# IMAGE AUGMENTATION:
- technique of applying different *transformations to original images* which results in multiple transformed copies of the same image. 
- Each copy, however, is different from the other in certain aspects depending on the augmentation techniques we apply like shifting, rotating, flipping, etc.
- used to expand the size of our dataset + incorporate a level of variation in the dataset : allows the model to generalize better on unseen data. 
- USE *Keras ImageDataGenerator*

### Keras ImageDataGenerator class :
- lets you augment your images in real-time while your model is still training. ------ [*real-time data augmentation*]
- You can apply any random transformation on each training image as it is passed to the model.
- saves memory + model becomes robust
- Creates a large corpus of similar images without having to worry about collecting new images, which is not feasible in a real-world scenario.

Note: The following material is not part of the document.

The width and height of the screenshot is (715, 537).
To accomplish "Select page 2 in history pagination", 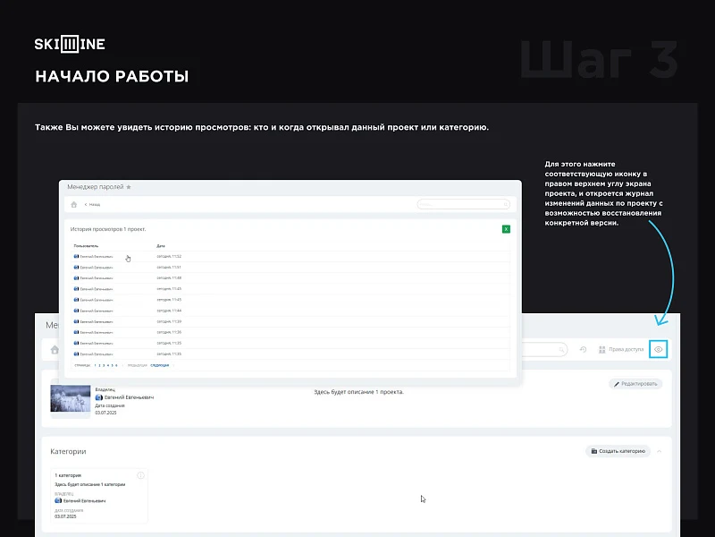I will click(x=99, y=365).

- It ensures : model receives new variations of the images at each epoch. But it only returns the transformed images and does not add it to the original corpus of images.[seeing original images multiple times : *Overfiting*]
- requires lower memory usage :
   * Without using this class : we load all the images at once
   * Using it : we load the images in batches which saves a lot of memory

# Rotation:
- Rotate images :[0 and 360 degrees] -- providing an integer value in the *rotation_range* argument.
- So when image is rotated : some pixels will be moved outside the image & leave an empty space that needs to be filled in.
- We can fill this in different ways -- like constant value or nearest pixel values, etc. 
- This is specified in the *fill_mode* argument and the default value is *nearest : simply replaces the empty area with the nearest pixel values*

In [1]:
from tensorflow.keras.preprocessing.image import ImageDataGenerator

# Input path for the images
base_path = "/Users/pratiksha/Documents/Pratiksha/Documents/GitHub/GitHub/Face-expression-recognition-with-Deep-Learning/images/"
# Size of the image: 48x48 pixels
pic_size = 48

# number of images to feed into the NN for every batch
batch_size = 128

datagen_train = ImageDataGenerator() #ImageDataGenerator : it is used to generate a batch of images with some random transformations
datagen_validation = ImageDataGenerator() 


In [2]:
#flow_from_directory() : allows to read the images directly from the directory & augment them while the NN model is learning on the training data.

train_generator = datagen_train.flow_from_directory(directory = base_path + "train",
                                                    target_size = (pic_size,pic_size), #size of i/p images -- every image will be resized to this size.
                                                    color_mode = "grayscale",
                                                    batch_size= batch_size,
                                                    class_mode='categorical', 
                                                    shuffle = True,   #shuffle : shuffle the order of the image                                               
)
#class_mode: 1.categorical: for multi-class classification problems This means that the target output will be a binary matrix representation of the classes.
#            2.binary: for binary classification problems where the labels are 0 or 1. 
#            3.sparse: for multi-class classification problems where the labels are integers.useful when the number of classes is large.
#            4.input: for autoencoders. It returns the input unchanged.
#            5.none: if you don't want any labels returned.


Found 28821 images belonging to 7 classes.


- In above and below code we did: base + "train" and base + "validation" because: our your directory structure might look something like this:
/dataset
    /train
        /class1
        /class2
        ...
    /validation
        /class1
        /class2
        ...

* base_path: This is the root path pointing to the parent directory of train
* train": This specifies the subdirectory within base_path that contains the training images.

In [4]:
validation_generrator = datagen_validation.flow_from_directory(directory = base_path + "validation",
                                                               target_size = (pic_size,pic_size), #size of i/p images -- every image will be resized to this size.
                                                               color_mode = "grayscale",
                                                               batch_size= batch_size,
                                                               class_mode='categorical', 
                                                               shuffle = False,)

# Training Data:   Use shuffle = True to ensure the data is randomized and to help the model generalize better.
# Validation Data: Use shuffle = False to maintain a consistent evaluation set and ensure that the validation metrics are reliable.

Found 7066 images belonging to 7 classes.